While you're probably familiar with the basics of cardio, there's plenty more to know if you want to seriously increase your fitness level.
Whether you're aiming to run a marathon this year or just looking to enjoy your weekly run a bit more, here's our deep dive on all things cardiovascular fitness.
Explaining cardio exercise
Cardiovascular exercise, or cardio for short, is any activity that increases your heart rate, gets you sweating and increases blood flow [1]. Common examples include running, walking, cycling, swimming and rowing [3].
The main goal of cardio is to improve your heart and lung function. This allows your body to pump blood and use oxygen more efficiently [3].
There are 2 different types of cardio exercise:
- Aerobic: moderate intensity exercise done for a long time, such as running or swimming
- Anaerobic: short bursts of intense activity, such as sprinting or HIIT training
Aerobic exercise helps build up your cardiovascular endurance, while anaerobic exercise is good for strength and power.

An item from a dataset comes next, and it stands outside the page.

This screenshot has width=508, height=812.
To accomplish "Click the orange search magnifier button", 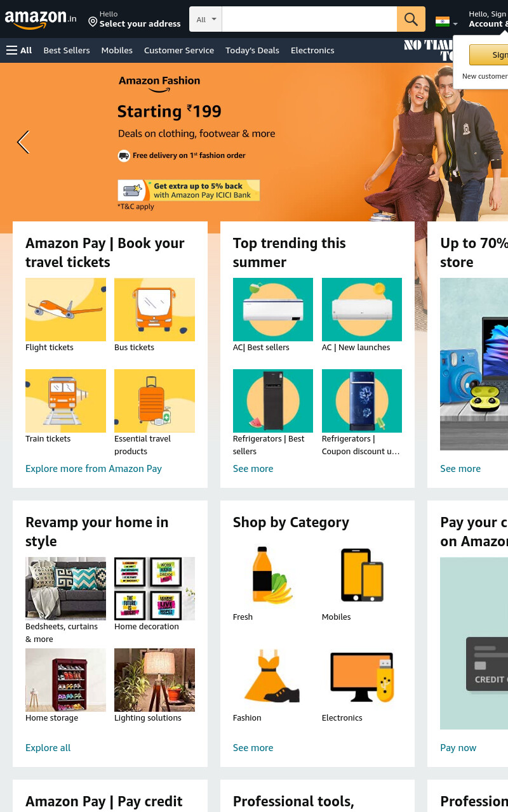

Cardio is one of 4 types of exercise to include in your weekly routine, with the others being strength, balance and flexibility [2].
What are the benefits of cardio training?
Regular exercise is about more than maximising your appearance, it’s about improving your overall health too. Here are 5 benefits to cardio training that can motivate you to get moving this week.
Helps with weight loss
Cardio exercise is a proven strategy for maintaining a healthy weight [3]. When combined with a balanced diet, cardio puts you into a calorie deficit, which is the first step to losing weight and keeping it off.
More specifically, it helps you burn calories from both fat and carbohydrates. It can also help regulate blood sugars, lower cholesterol and blood pressure levels.
There are lots of ways to get started with weight loss through cardio; from talking to your doctor to working with a personal trainer or joining a programme, like Compound.
Compound combines medical treatments, diagnostics, prescriber support, and personalised nutrition and exercise plans for an effective programme that helps men unlock body recomposition.
- Up to 15% weight loss with clinically backed treatments
- Lose fat and gain muscle with customised diet and movement plans
- Track metrics and progress within the Compound app
We’re in the middle of building something special for UK men. Stay tuned.
Improves your endurance
The more endurance you have, the less tired you feel during the day [3]. Cardio exercise is well-known for its ability to improve your stamina and endurance.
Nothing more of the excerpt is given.